Money, success, liberation, self-gratification are the desiccating fevers in Jones’ America. Randy dries up; so does his awful divorced wife, Mary, a monster of fashionable selfishness with a fount of cliches about inner space, liberation and self-fulfillment.
Cindy, their daughter, is their sad and appealing victim. Nobody has time for her; she keeps a collection of suicide notes and ransom notes stuffed inside her Kermit doll; she takes them out sometimes and reads them. And when Randy briefly abducts her for a trip to England, she checks to see if her mother has carried out her threat to put out a Missing Child notice. When she discovers that she hasn’t bothered, she is heart-broken; and our hearts develop their own stress lines.
And we still have not reached Wayne, the book’s bitter, puzzled and beautifully drawn hero. He aches; he desperately wants money; he struggles against the knowledge that he will never make very much. Kim, his daughter, was born with a harelip and a missing nipple; the plastic surgery that has restored her wholeness has left him with colossal medical bills.
He is tempted to take some of Randy’s money. He keeps opening up the crate of bills Randy has left in his garage. Laid off as a house painter, he is suckered into working for a telemarketing operation that swindles those who work for it in hopes of making a fortune. Jones is fiendishly clever at describing the swindle and the supersalesman who cons Wayne into putting his wife’s savings--all they own--into it.
Wayne is a battleground. He is prey to the dream of success and the other fashionable lusts of the age. He dabbles at seduction with a bar pick-up; suddenly, they find themselves in her apartment having--to their mutual relief--nothing more than a little wine and a friendly chat. And finally Wayne pulls back, goes to work for himself as a house painter and accepts his wife’s pregnancy, which up to then had seemed like one more persecution. Ordinary money is worth far more than outer-space millions.
Wayne draws much of his strength from Laura, his wife. She is spunky, sexy and utterly independent of the illusions around her. She is also written with a shade too much of familiar wonderfulness. Kim, on the other hand, is a burning original. She flowers out of her handicap. “How could anyone understand how it feels to be the girl of whom there are no baby pictures?” she asks in pain. By the end, she has healed herself into an earnest and charming love affair with the school nerd.

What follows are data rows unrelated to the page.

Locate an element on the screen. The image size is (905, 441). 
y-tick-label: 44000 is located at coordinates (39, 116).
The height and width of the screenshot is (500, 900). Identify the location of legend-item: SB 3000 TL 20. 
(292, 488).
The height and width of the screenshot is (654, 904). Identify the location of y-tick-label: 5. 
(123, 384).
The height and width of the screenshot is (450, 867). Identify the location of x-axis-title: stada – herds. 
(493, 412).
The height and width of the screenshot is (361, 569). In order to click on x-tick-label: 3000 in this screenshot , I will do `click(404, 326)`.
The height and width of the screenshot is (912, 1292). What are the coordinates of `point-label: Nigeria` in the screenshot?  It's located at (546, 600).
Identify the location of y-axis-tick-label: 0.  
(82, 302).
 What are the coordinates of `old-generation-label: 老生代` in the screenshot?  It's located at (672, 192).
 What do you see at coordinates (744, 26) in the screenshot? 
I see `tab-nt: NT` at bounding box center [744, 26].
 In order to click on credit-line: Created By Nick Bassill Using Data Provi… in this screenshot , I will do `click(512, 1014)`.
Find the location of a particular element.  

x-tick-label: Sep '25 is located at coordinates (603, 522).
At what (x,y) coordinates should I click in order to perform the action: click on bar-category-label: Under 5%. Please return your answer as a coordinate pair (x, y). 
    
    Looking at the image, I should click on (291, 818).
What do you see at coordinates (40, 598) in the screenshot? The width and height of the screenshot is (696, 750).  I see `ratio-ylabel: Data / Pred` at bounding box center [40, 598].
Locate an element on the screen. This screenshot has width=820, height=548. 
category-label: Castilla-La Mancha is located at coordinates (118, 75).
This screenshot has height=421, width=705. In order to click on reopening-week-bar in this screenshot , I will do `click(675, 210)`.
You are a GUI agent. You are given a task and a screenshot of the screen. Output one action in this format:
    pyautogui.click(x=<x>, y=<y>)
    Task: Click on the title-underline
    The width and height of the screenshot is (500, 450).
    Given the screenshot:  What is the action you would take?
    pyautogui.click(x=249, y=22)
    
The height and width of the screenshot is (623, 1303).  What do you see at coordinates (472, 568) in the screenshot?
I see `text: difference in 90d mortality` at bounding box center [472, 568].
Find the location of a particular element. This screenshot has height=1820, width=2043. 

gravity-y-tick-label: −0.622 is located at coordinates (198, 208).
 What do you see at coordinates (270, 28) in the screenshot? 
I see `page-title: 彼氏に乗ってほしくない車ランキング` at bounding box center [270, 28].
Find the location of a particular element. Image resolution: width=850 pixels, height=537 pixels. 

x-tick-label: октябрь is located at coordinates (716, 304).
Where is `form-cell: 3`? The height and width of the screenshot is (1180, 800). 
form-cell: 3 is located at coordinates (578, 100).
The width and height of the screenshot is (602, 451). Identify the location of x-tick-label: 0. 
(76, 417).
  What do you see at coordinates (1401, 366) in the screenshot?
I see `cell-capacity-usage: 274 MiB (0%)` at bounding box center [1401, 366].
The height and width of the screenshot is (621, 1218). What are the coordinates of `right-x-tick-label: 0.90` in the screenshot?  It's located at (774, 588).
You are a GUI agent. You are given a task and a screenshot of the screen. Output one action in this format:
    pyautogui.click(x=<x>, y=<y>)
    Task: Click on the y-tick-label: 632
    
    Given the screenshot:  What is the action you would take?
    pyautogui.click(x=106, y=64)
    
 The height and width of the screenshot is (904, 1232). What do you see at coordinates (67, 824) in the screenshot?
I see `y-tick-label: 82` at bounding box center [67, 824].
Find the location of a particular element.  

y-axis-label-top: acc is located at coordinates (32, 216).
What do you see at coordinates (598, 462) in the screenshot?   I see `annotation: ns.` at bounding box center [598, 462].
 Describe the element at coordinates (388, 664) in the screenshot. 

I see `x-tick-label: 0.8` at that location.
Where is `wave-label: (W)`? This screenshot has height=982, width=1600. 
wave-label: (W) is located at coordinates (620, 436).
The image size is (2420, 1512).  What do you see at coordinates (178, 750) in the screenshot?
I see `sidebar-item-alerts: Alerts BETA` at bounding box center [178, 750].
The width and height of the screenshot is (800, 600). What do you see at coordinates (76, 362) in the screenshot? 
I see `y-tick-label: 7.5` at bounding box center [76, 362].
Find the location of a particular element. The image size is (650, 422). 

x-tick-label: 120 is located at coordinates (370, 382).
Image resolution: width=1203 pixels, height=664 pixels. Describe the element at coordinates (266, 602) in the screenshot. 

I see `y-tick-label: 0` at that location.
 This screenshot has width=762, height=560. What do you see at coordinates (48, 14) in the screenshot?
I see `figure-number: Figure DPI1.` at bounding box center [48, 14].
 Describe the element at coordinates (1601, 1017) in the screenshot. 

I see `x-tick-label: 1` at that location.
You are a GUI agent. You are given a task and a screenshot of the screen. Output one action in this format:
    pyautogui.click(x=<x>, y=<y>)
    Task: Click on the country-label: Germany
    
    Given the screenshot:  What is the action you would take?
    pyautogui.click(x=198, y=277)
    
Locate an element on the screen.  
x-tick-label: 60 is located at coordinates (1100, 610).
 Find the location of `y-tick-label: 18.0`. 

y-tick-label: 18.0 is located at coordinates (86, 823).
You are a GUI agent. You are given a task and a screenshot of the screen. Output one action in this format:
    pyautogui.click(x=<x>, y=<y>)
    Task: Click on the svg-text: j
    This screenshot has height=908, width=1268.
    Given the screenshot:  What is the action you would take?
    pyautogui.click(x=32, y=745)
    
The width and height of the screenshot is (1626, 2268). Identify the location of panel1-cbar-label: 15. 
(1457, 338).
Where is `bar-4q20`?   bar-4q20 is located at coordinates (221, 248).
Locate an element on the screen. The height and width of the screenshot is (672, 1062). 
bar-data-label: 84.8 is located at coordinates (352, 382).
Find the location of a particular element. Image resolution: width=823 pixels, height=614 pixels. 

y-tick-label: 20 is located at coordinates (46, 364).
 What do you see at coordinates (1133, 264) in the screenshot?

It doesn’t all work. The end is too sweet. There is an insipid and diluting side-plot about a conceptual artist and his eccentric English father. It takes a little effort to figure out just what the government people are up to in their concern over the 20 million dollars. Their elliptical dialogue is comically appropriate, but it also clouds things.
Still, to be smart, funny, uplifting, tender and merciless, all at once, is a remarkable achievement for one novel-- particularly, for a first one.